**Item position records**

※

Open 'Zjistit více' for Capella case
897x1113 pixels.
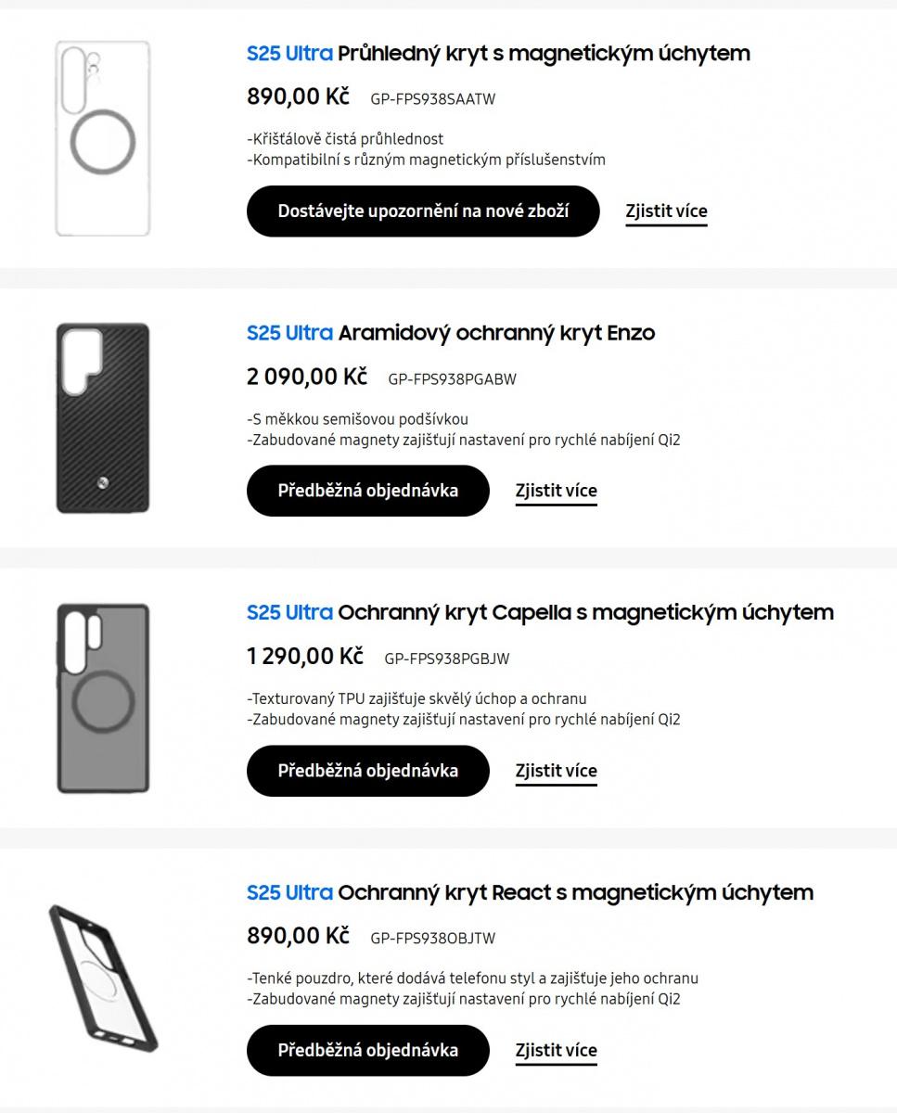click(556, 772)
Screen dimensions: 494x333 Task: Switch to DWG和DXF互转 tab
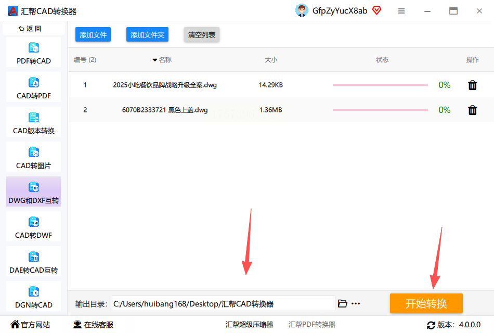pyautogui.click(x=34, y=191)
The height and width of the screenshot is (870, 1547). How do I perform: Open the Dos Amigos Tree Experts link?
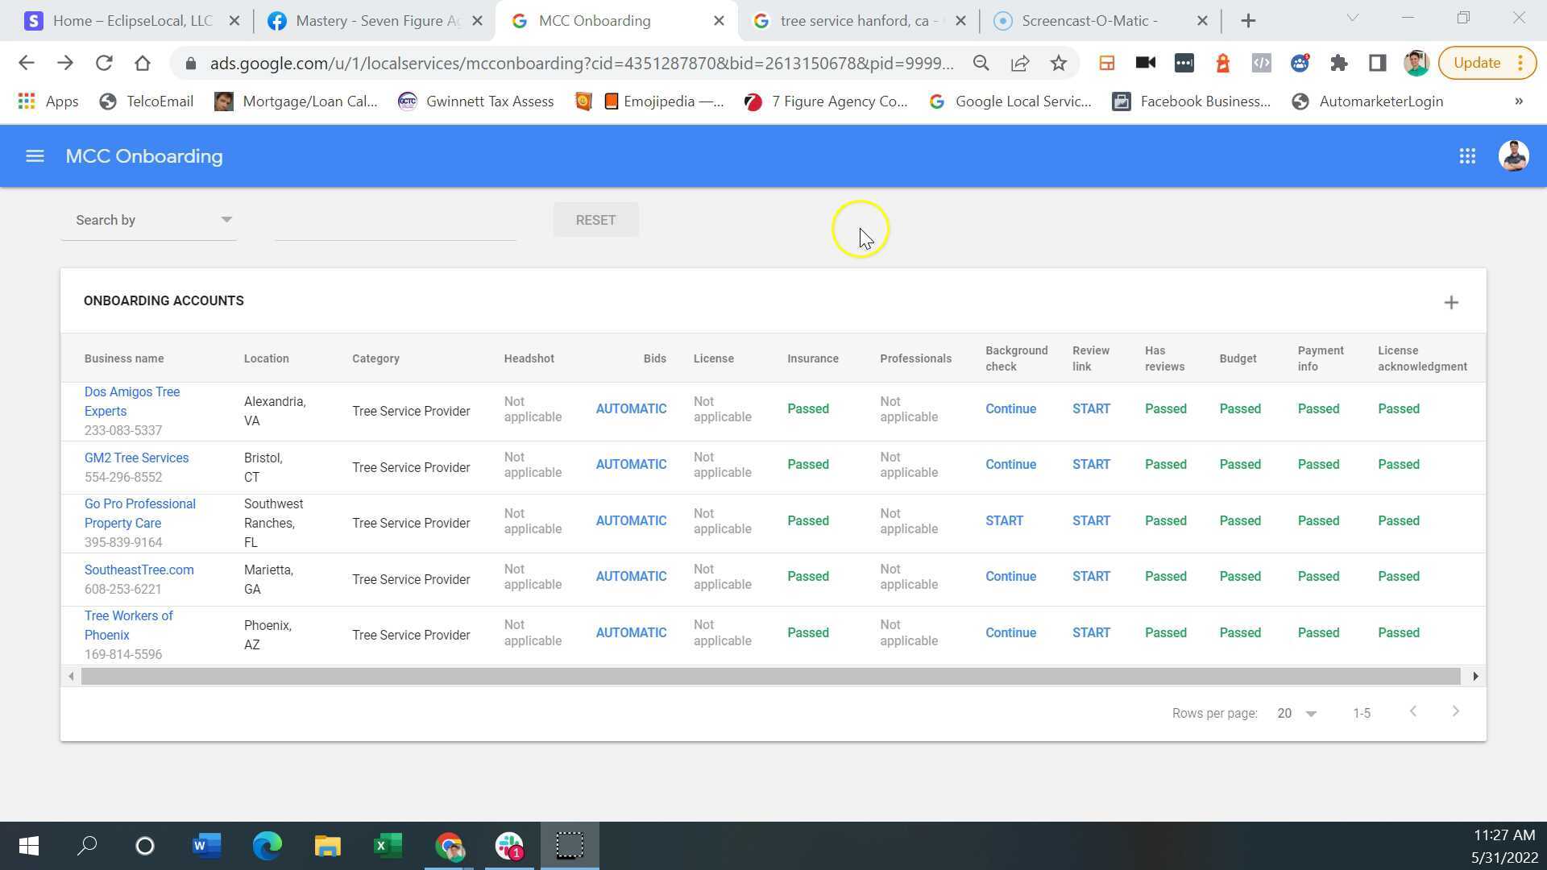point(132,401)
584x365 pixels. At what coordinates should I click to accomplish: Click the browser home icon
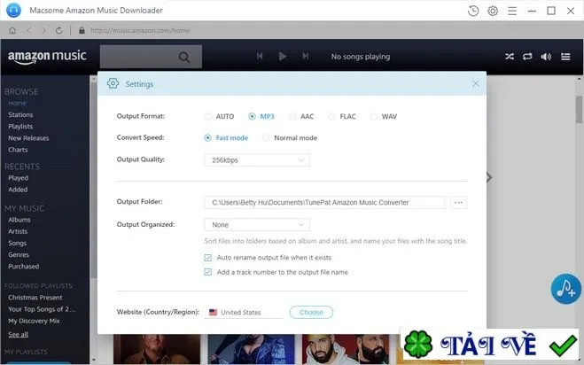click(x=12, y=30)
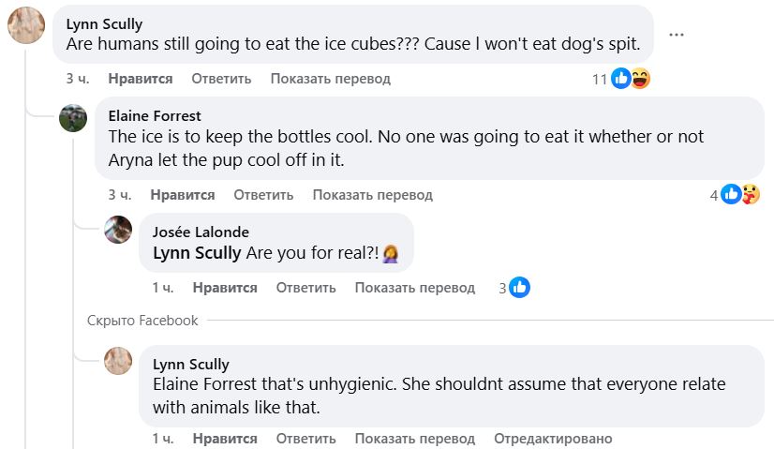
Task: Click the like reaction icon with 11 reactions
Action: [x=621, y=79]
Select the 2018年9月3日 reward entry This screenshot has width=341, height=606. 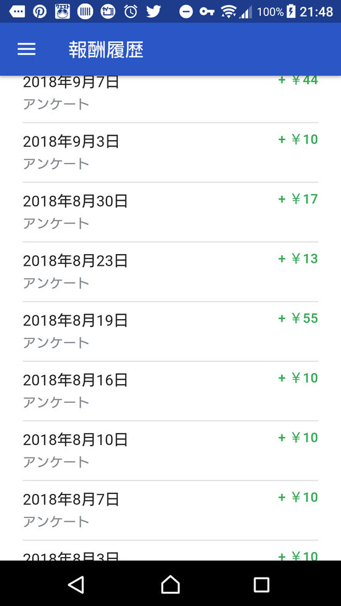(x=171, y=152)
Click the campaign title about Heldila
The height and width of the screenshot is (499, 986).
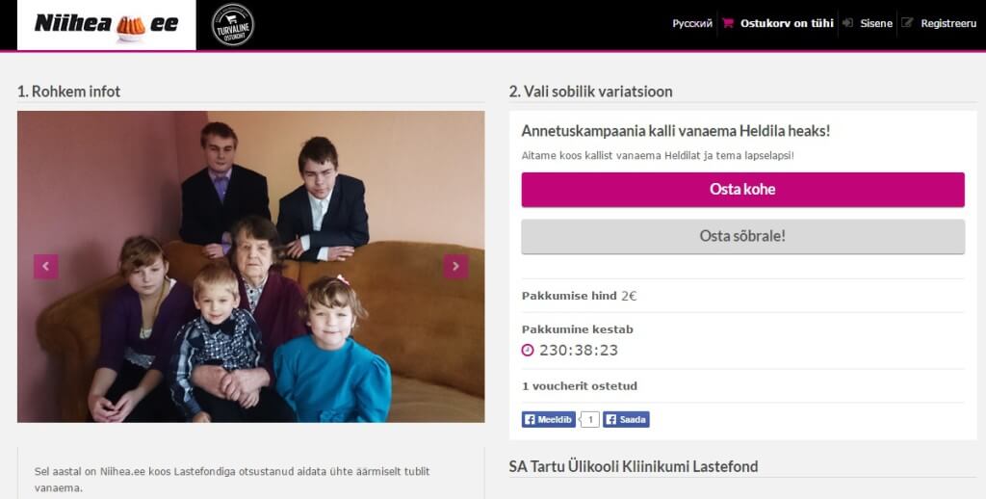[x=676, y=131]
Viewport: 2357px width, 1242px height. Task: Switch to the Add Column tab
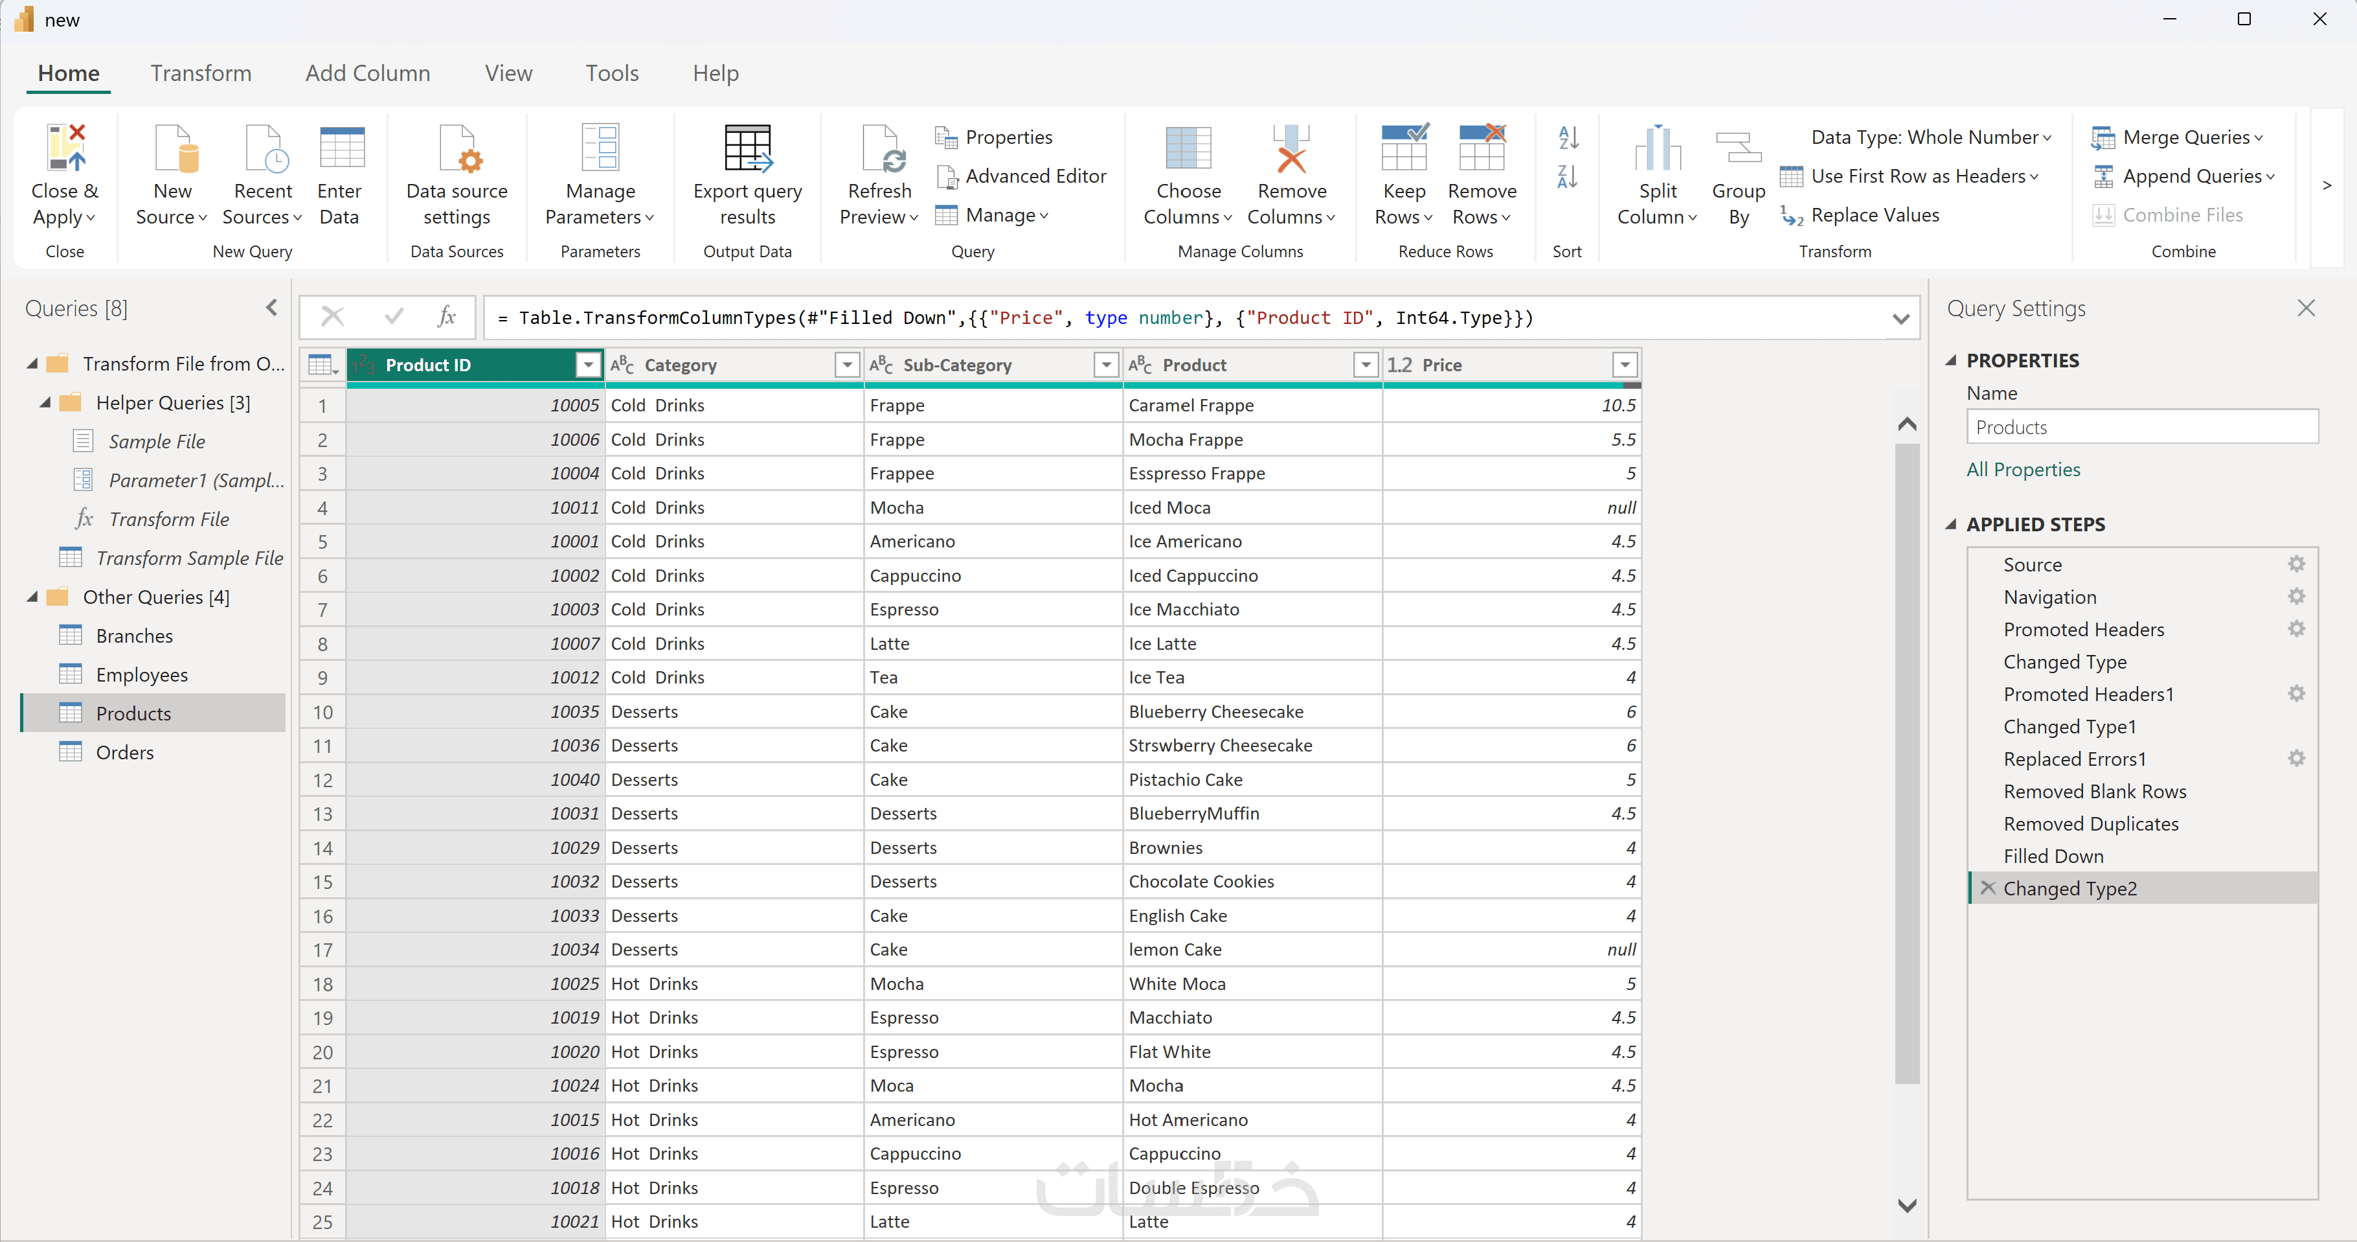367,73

※

**Prompt**
Edit the records from their start through the line that contains "pyautogui.click(x=34, y=191)", replacing "Switch to" with "Go to" and changing nothing else. Leave the pictures out of your answer.

**Solution to the exercise**
Open 'Zjistit více' for Capella case
897x1113 pixels.
click(556, 772)
Screen dimensions: 494x333 Task: Go to DWG和DXF互转 tab
pyautogui.click(x=34, y=191)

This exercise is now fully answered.